Material shown

'''

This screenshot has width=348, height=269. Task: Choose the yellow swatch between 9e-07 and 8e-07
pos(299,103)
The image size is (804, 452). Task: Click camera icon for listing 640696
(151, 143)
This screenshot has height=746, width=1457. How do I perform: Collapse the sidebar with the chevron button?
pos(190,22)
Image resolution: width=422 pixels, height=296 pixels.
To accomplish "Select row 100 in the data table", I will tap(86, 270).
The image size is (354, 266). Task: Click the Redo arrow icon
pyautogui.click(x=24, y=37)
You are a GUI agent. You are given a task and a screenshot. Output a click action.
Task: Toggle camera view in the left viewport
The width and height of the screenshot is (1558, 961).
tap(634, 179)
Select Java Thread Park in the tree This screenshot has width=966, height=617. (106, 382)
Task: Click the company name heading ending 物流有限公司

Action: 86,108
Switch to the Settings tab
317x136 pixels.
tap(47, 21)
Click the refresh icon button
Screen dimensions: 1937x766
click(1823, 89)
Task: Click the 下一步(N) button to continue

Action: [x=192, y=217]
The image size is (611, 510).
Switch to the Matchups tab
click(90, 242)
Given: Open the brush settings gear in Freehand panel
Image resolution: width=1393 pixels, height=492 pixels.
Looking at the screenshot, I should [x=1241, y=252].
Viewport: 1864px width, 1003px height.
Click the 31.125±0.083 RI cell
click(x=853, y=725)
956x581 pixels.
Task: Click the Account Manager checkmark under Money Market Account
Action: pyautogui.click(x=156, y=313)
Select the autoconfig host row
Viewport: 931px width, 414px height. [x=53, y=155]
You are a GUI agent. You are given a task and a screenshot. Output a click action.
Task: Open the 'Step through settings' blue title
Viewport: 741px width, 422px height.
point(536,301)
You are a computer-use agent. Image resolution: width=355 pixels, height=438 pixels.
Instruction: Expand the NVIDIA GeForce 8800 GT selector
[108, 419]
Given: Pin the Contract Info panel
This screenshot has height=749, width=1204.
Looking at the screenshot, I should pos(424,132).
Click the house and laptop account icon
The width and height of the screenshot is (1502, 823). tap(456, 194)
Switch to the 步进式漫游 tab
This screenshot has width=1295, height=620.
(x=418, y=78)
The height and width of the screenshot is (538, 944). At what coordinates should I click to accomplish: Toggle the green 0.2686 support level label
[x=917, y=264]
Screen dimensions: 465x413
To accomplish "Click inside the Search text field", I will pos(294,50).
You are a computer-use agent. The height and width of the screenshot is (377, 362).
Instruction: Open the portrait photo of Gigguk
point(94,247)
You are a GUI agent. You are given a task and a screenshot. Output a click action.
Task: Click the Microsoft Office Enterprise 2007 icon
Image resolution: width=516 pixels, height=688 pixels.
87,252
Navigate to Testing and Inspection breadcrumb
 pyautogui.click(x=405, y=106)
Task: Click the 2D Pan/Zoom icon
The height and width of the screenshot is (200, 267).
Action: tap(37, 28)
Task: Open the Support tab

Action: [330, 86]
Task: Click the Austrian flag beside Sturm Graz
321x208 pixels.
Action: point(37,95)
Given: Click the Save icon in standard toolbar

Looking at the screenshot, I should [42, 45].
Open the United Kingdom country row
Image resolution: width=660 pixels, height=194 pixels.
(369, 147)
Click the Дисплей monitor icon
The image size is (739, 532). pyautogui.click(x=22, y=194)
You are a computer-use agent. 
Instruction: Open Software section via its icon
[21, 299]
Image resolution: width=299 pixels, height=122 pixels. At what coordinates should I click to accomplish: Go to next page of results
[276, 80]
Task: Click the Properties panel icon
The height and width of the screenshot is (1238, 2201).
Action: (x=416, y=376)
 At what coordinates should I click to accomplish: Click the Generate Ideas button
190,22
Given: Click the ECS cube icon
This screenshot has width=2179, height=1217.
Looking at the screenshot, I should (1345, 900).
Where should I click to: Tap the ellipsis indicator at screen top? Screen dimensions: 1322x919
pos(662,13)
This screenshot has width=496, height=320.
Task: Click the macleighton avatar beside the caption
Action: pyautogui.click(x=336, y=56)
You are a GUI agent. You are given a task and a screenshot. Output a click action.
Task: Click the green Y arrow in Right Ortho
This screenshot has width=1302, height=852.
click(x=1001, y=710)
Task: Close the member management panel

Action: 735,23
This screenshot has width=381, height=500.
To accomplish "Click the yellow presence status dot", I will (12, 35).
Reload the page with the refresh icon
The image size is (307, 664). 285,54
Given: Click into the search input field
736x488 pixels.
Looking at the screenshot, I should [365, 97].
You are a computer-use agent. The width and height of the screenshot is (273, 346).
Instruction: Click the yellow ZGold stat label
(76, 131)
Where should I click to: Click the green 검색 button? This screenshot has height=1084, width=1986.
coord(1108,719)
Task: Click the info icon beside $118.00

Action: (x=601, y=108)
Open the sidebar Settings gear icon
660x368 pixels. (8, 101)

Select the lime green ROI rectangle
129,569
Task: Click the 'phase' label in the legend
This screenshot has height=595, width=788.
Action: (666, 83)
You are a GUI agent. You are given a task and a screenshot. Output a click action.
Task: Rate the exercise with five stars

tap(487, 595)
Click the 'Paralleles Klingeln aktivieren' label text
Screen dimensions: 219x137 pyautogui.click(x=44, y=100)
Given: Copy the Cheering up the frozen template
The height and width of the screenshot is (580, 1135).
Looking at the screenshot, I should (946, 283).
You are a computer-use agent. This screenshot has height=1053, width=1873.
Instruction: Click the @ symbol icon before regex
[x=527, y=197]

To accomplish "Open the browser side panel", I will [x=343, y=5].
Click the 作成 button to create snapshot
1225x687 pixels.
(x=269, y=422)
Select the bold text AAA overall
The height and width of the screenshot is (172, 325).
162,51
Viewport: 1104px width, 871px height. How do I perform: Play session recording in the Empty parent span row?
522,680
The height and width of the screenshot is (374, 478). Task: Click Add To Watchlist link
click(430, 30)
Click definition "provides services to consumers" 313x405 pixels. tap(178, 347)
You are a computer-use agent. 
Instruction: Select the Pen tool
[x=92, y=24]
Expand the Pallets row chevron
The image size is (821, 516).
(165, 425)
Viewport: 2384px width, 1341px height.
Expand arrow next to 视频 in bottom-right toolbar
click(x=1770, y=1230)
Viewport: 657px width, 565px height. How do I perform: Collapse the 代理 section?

'''

Put all the records above into a numbered list, one line per item, and leave out the blank lines.

Solution for this exercise
1. This screenshot has width=348, height=269. Task: Choose the yellow swatch between 9e-07 and 8e-07
2. pos(299,103)
3. The image size is (804, 452). Task: Click camera icon for listing 640696
4. (151, 143)
5. This screenshot has height=746, width=1457. How do I perform: Collapse the sidebar with the chevron button?
6. pos(190,22)
7. Image resolution: width=422 pixels, height=296 pixels.
8. To accomplish "Select row 100 in the data table", I will tap(86, 270).
9. The image size is (354, 266). Task: Click the Redo arrow icon
10. pyautogui.click(x=24, y=37)
11. You are a GUI agent. You are given a task and a screenshot. Output a click action.
12. Task: Toggle camera view in the left viewport
13. The width and height of the screenshot is (1558, 961).
14. tap(634, 179)
15. Select Java Thread Park in the tree This screenshot has width=966, height=617. (106, 382)
16. Task: Click the company name heading ending 物流有限公司
17. Action: 86,108
18. Switch to the Settings tab
19. 317x136 pixels.
20. tap(47, 21)
21. Click the refresh icon button
22. Screen dimensions: 1937x766
23. click(1823, 89)
24. Task: Click the 下一步(N) button to continue
25. Action: [x=192, y=217]
26. The image size is (611, 510).
27. Switch to the Matchups tab
28. click(90, 242)
29. Given: Open the brush settings gear in Freehand panel
30. Image resolution: width=1393 pixels, height=492 pixels.
31. Looking at the screenshot, I should [x=1241, y=252].
32. Viewport: 1864px width, 1003px height.
33. Click the 31.125±0.083 RI cell
34. click(x=853, y=725)
35. 956x581 pixels.
36. Task: Click the Account Manager checkmark under Money Market Account
37. Action: pyautogui.click(x=156, y=313)
38. Select the autoconfig host row
39. Viewport: 931px width, 414px height. [x=53, y=155]
40. You are a GUI agent. You are given a task and a screenshot. Output a click action.
41. Task: Open the 'Step through settings' blue title
42. Viewport: 741px width, 422px height.
43. point(536,301)
44. You are a computer-use agent. Image resolution: width=355 pixels, height=438 pixels.
45. Instruction: Expand the NVIDIA GeForce 8800 GT selector
46. [108, 419]
47. Given: Pin the Contract Info panel
48. This screenshot has height=749, width=1204.
49. Looking at the screenshot, I should pos(424,132).
50. Click the house and laptop account icon
51. The width and height of the screenshot is (1502, 823). tap(456, 194)
52. Switch to the 步进式漫游 tab
53. This screenshot has width=1295, height=620.
54. (x=418, y=78)
55. The height and width of the screenshot is (538, 944). At what coordinates should I click to accomplish: Toggle the green 0.2686 support level label
56. [x=917, y=264]
57. Screen dimensions: 465x413
58. To accomplish "Click inside the Search text field", I will pos(294,50).
59. You are a computer-use agent. The height and width of the screenshot is (377, 362).
60. Instruction: Open the portrait photo of Gigguk
61. point(94,247)
62. You are a GUI agent. You are given a task and a screenshot. Output a click action.
63. Task: Click the Microsoft Office Enterprise 2007 icon
64. Image resolution: width=516 pixels, height=688 pixels.
65. 87,252
66. Navigate to Testing and Inspection breadcrumb
67.  pyautogui.click(x=405, y=106)
68. Task: Click the 2D Pan/Zoom icon
69. The height and width of the screenshot is (200, 267).
70. Action: tap(37, 28)
71. Task: Open the Support tab
72. Action: [330, 86]
73. Task: Click the Austrian flag beside Sturm Graz
74. 321x208 pixels.
75. Action: point(37,95)
76. Given: Click the Save icon in standard toolbar
77. Looking at the screenshot, I should [42, 45].
78. Open the United Kingdom country row
79. Image resolution: width=660 pixels, height=194 pixels.
80. (369, 147)
81. Click the Дисплей monitor icon
82. The image size is (739, 532). pyautogui.click(x=22, y=194)
83. You are a computer-use agent. 
84. Instruction: Open Software section via its icon
85. [21, 299]
86. Image resolution: width=299 pixels, height=122 pixels. At what coordinates should I click to accomplish: Go to next page of results
87. [276, 80]
88. Task: Click the Properties panel icon
89. The height and width of the screenshot is (1238, 2201).
90. Action: (x=416, y=376)
91.  At what coordinates should I click to accomplish: Click the Generate Ideas button
92. 190,22
93. Given: Click the ECS cube icon
94. This screenshot has width=2179, height=1217.
95. Looking at the screenshot, I should (1345, 900).
96. Where should I click to: Tap the ellipsis indicator at screen top? Screen dimensions: 1322x919
97. pos(662,13)
98. This screenshot has width=496, height=320.
99. Task: Click the macleighton avatar beside the caption
100. Action: pyautogui.click(x=336, y=56)
101. You are a GUI agent. You are given a task and a screenshot. Output a click action.
102. Task: Click the green Y arrow in Right Ortho
103. This screenshot has width=1302, height=852.
104. click(x=1001, y=710)
105. Task: Close the member management panel
106. Action: 735,23
107. This screenshot has width=381, height=500.
108. To accomplish "Click the yellow presence status dot", I will (12, 35).
109. Reload the page with the refresh icon
110. The image size is (307, 664). 285,54
111. Given: Click into the search input field
112. 736x488 pixels.
113. Looking at the screenshot, I should [365, 97].
114. You are a computer-use agent. The width and height of the screenshot is (273, 346).
115. Instruction: Click the yellow ZGold stat label
116. (76, 131)
117. Where should I click to: Click the green 검색 button? This screenshot has height=1084, width=1986.
118. coord(1108,719)
119. Task: Click the info icon beside $118.00
120. Action: (x=601, y=108)
121. Open the sidebar Settings gear icon
122. 660x368 pixels. (8, 101)
123. Select the lime green ROI rectangle
124. 129,569
125. Task: Click the 'phase' label in the legend
126. This screenshot has height=595, width=788.
127. Action: (666, 83)
128. You are a GUI agent. You are given a task and a screenshot. Output a click action.
129. Task: Rate the exercise with five stars
130. tap(487, 595)
131. Click the 'Paralleles Klingeln aktivieren' label text
132. Screen dimensions: 219x137 pyautogui.click(x=44, y=100)
133. Given: Copy the Cheering up the frozen template
134. The height and width of the screenshot is (580, 1135).
135. Looking at the screenshot, I should (946, 283).
136. You are a computer-use agent. This screenshot has height=1053, width=1873.
137. Instruction: Click the @ symbol icon before regex
138. [x=527, y=197]
139. To accomplish "Open the browser side panel", I will [x=343, y=5].
140. Click the 作成 button to create snapshot
141. 1225x687 pixels.
142. (x=269, y=422)
143. Select the bold text AAA overall
144. The height and width of the screenshot is (172, 325).
145. 162,51
146. Viewport: 1104px width, 871px height. How do I perform: Play session recording in the Empty parent span row?
147. 522,680
148. The height and width of the screenshot is (374, 478). Task: Click Add To Watchlist link
149. click(430, 30)
150. Click definition "provides services to consumers" 313x405 pixels. tap(178, 347)
151. You are a computer-use agent. 
152. Instruction: Select the Pen tool
153. [x=92, y=24]
154. Expand the Pallets row chevron
155. The image size is (821, 516).
156. (165, 425)
157. Viewport: 2384px width, 1341px height.
158. Expand arrow next to 视频 in bottom-right toolbar
159. click(x=1770, y=1230)
160. Viewport: 657px width, 565px height. How do I perform: Collapse the 代理 section?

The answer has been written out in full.